21 mars 2015

21 mars 1915

Entre autres lettres, Louis Pergaud écrit à Eugène Chatot* :

   "J'ai beaucoup à faire ces temps-ci, et nous venons de vivre deux ou trois journées inoubliables et terribles de bataille. Je n'en ai pas parlé à Delphine, sinon de façon très vague en lui laissant croire que je n'avais couru aucun danger, alors qu'au contraire, j'ai vu la mort de bien près. J'ai eu 8 hommes tués dans mon peloton, dont l'adjudant et deux sergents. Le champ de bataille avait quelque chose de grandiose et de terrible avec ses morts et ses blessés qui râlaient. De la cervelle, des caillots de sang, des mares de sang, de la boue ... Pour l'heure, je ne puis rien fixer, mais ces sacrés Boches sont de rudes soldats et terriblement fortifiés.
   Mes hommes ont été admirables.
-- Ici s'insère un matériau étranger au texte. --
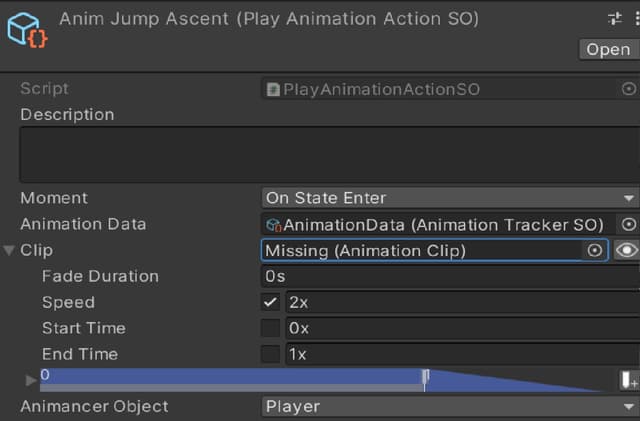Viewport: 640px width, 421px height.
Task: Click the add event button on timeline
Action: click(628, 380)
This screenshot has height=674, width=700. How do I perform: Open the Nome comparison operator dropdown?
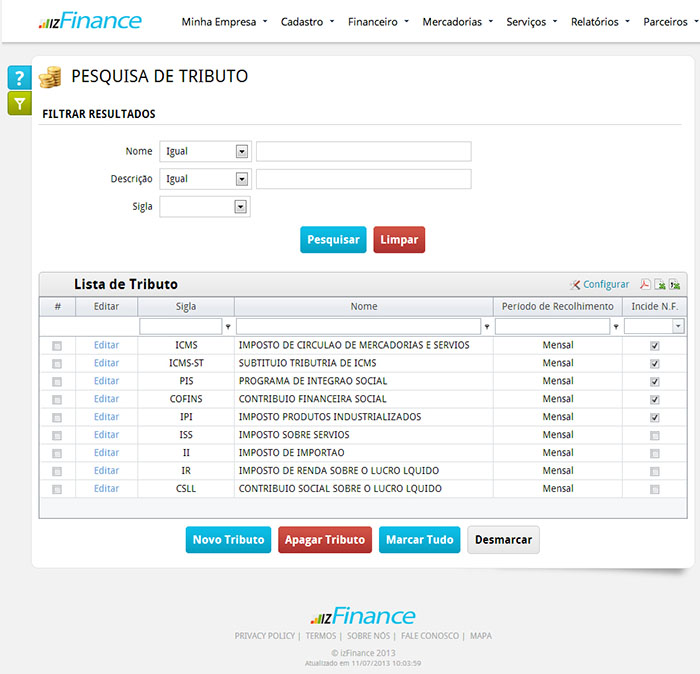(x=241, y=152)
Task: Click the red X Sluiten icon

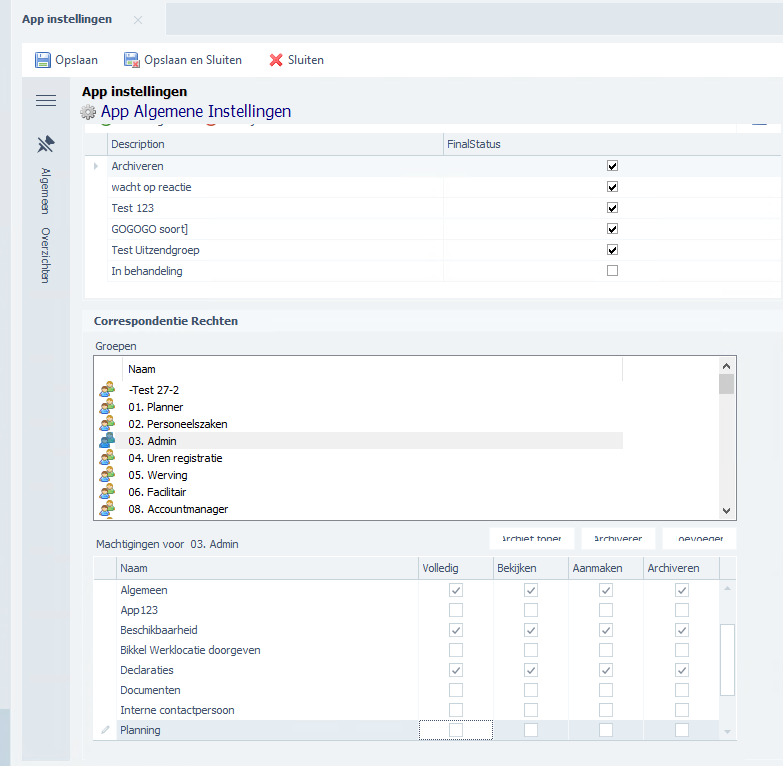Action: 276,60
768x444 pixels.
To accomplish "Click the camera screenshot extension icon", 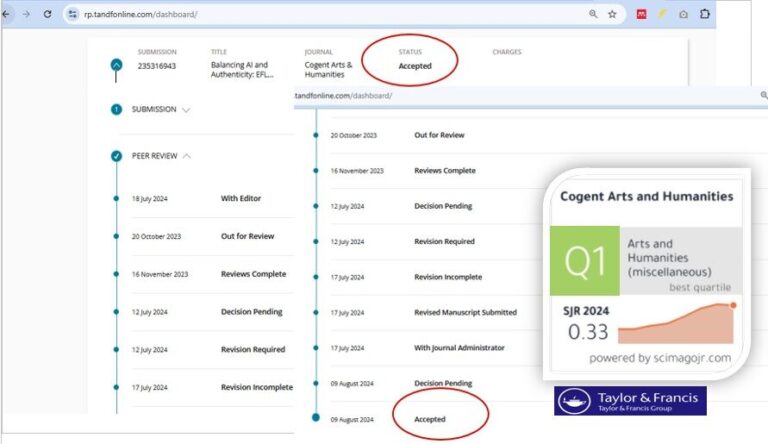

Ce qui m'embêtait le plus, c'était de me lancer à l'assaut, avec pour toute arme, ma canne, et un revolver sans cartouches. Impossible d'en trouver, et demain je puis en avoir besoin. Je prendrai un fusil comme mes hommes pour me lancer sur la tranchée boche.
   Ci une photo, que j'ai pu faire à Verdun, lors de mon passage quand j'étais adjudant. Elles sont rares. Garde-là en souvenir de moi, car je ne me fais pas d'illusion, si nous ré-attaquons, j'ai cinq chances contre une d'y laisser ma peau. Au revoir, cher vieux, fais-moi l'honneur de penser que, si j'étais un peu ému à la veille du combat, au moment de partir à la tête de mes poilus j'y allais comme à une fête et eux aussi.
   Je t'embrasse de tout mon coeur, toi, ta femme et ta gosse."


* Eugène Chatot (1880-1974) Ami d'enfance de Louis Pergaud. Il contribua énormément à entretenir la mémoire de son illustre ami. Il publia au Mercure de France en 1955, la correspondance de Louis Pergaud avec des nombreuses annotations.